She and her team have now done about 160 nerve transfers. Between 250,000 and 500,000 people every year have a spinal injury, more than half of whom become tetraplegic. There are surgeons who could help at least some of them, says Van Zyl. “We are all dedicated to this cause and absolutely love this work. All around the world there are surgeons – we all know each other – some of them waiting for patients, frustrated that they don’t get enough.”
They cannot do anything for someone as badly paralysed as Christopher Reeve was, but they can help the most common spinal injuries that cause tetraplegia, called C5 and C6 – damage to the fifth and sixth cervical (neck) vertebrae. She hopes the published paper will encourage rehabilitation teams to suggest surgery and patients to seek it out.
In a commentary published with the paper, Dr Ida Fox from Washington University in the USA writes: “Stem cells and neuroprostheses could change the landscape of regenerative medicine in the future. For now, nerve transfers are a cost-effective way to harness the body’s innate capability to restore movement in a paralysed limb.”
Case study: ‘I wouldn’t hesitate to do it again’
Paul Robinson, 34, from Australia’s Gold Coast, said the surgery had been “life-changing”.
Robinson fractured his C6 vertebra in a dirt bike accident in early 2015, a month before his 30th birthday. It left him a tetraplegic. He lost function in his hands, and was only able to manage a slight grip. Picking up objects like a cup to drink required squeezing two hands together.
“Even something light like an empty can would really be a struggle for me to grab with one hand because all I had was slight tenodesis grip, which is when you pull your wrist back and your fingers automatically close,” Robinson said.
After a few months in the spinal unit at Brisbane’s Princess Alexandra hospital, one of his health workers mentioned the research being done by Dr Van Zyl into tendon and nerve transfers.
In December 2015, he received a nerve and tendon transfer on his right side and nerve transfer on his left side. Recovering from the surgery was difficult, both physically and emotionally, because it erased progress he had made toward rehabilitation. But once he started rehab again, he forgot about the setback.

■ ■ ■ ■ ■ ■ ■

* Task instructions *
[1] In the nerve transfer article, what accident caused Paul Robinson's C6 fracture?
[2] Quote the stretch of the nerve transfer article from "She and her" through "seek it out.".
[3] Continue the nerve transfer article from where it stops.

■ ■ ■ ■ ■ ■ ■

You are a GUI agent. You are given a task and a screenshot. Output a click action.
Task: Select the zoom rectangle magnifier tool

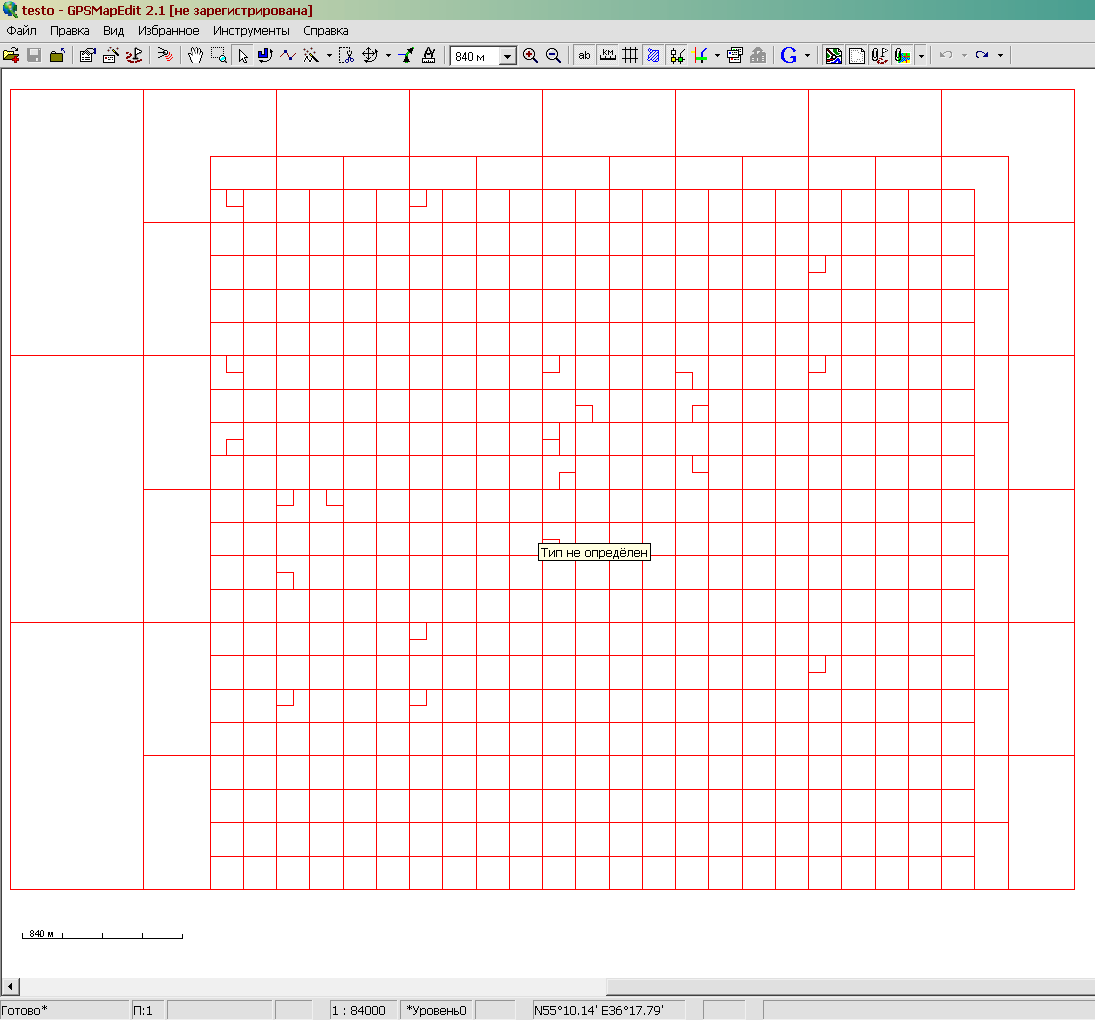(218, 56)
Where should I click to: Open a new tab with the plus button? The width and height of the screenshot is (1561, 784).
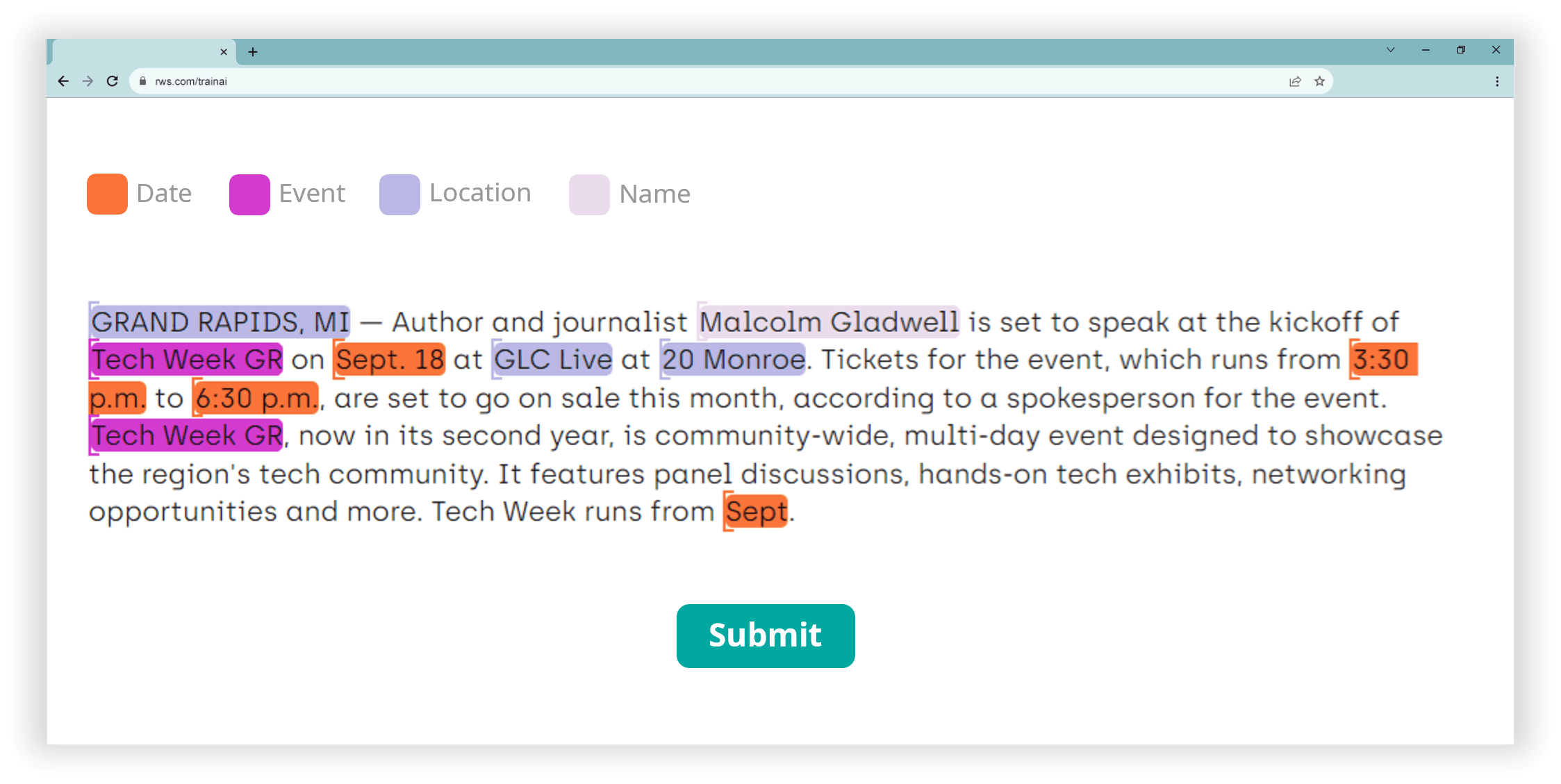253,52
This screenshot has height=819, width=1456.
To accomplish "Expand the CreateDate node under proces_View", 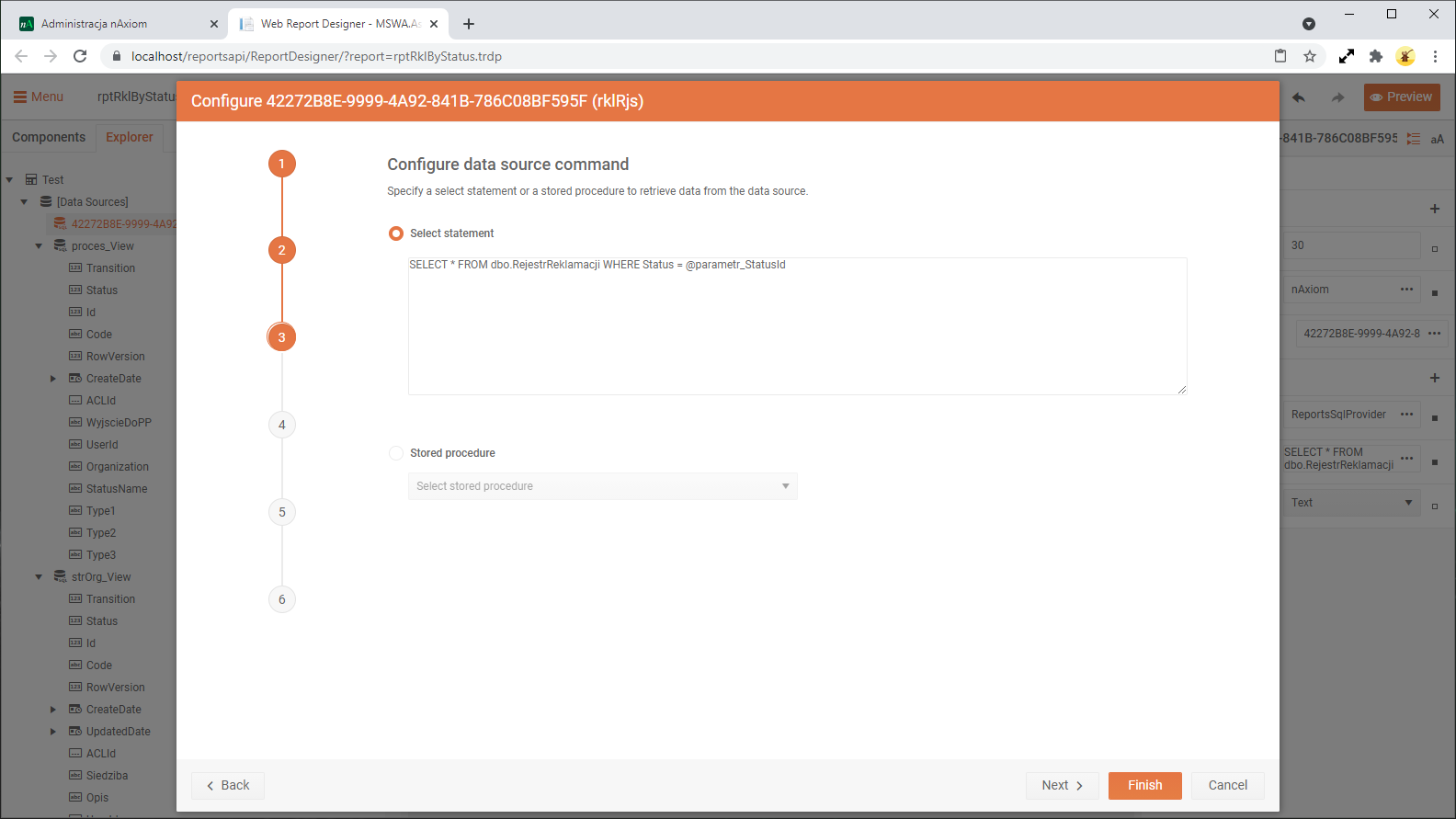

■ ■ ■ ■ ■ ■ ■

* Answers in order *
[1] A dirt bike accident.

[2]
She and her team have now done about 160 nerve transfers. Between 250,000 and 500,000 people every year have a spinal injury, more than half of whom become tetraplegic. There are surgeons who could help at least some of them, says Van Zyl. “We are all dedicated to this cause and absolutely love this work. All around the world there are surgeons – we all know each other – some of them waiting for patients, frustrated that they don’t get enough.”
They cannot do anything for someone as badly paralysed as Christopher Reeve was, but they can help the most common spinal injuries that cause tetraplegia, called C5 and C6 – damage to the fifth and sixth cervical (neck) vertebrae. She hopes the published paper will encourage rehabilitation teams to suggest surgery and patients to seek it out.

[3]
“You spend so much time in rehab learning to do things with what you have got … and then all of a sudden you go almost back to the start,” he said. “I think I was four weeks [post surgery], not being able to move my arms, so it was back to ‘Can someone give me a drink of water, can someone change the channel?’ I was more or less bedridden for a while.
“It was probably about six months and I started really noticing the results, and then after about eight months it was like: ‘Oh wow, I didn’t even notice I was doing that.’
“I was picking stuff up and I couldn’t have done that previously. It is a slow healing process but I wouldn’t hesitate to do it again if I was in the same position. The amount of difference it’s made to my daily life makes that recovery beyond comparison.”
Robinson can now lift up to 9kg with his right hand and 4kg with his left. The restored grip function means he is able to live independently and has recently moved out of his parents’ home.
“It means I am able to pull apart and put my wheelchair in and out of the car, pick things up off the ground, hold a drink with one hand,” he said.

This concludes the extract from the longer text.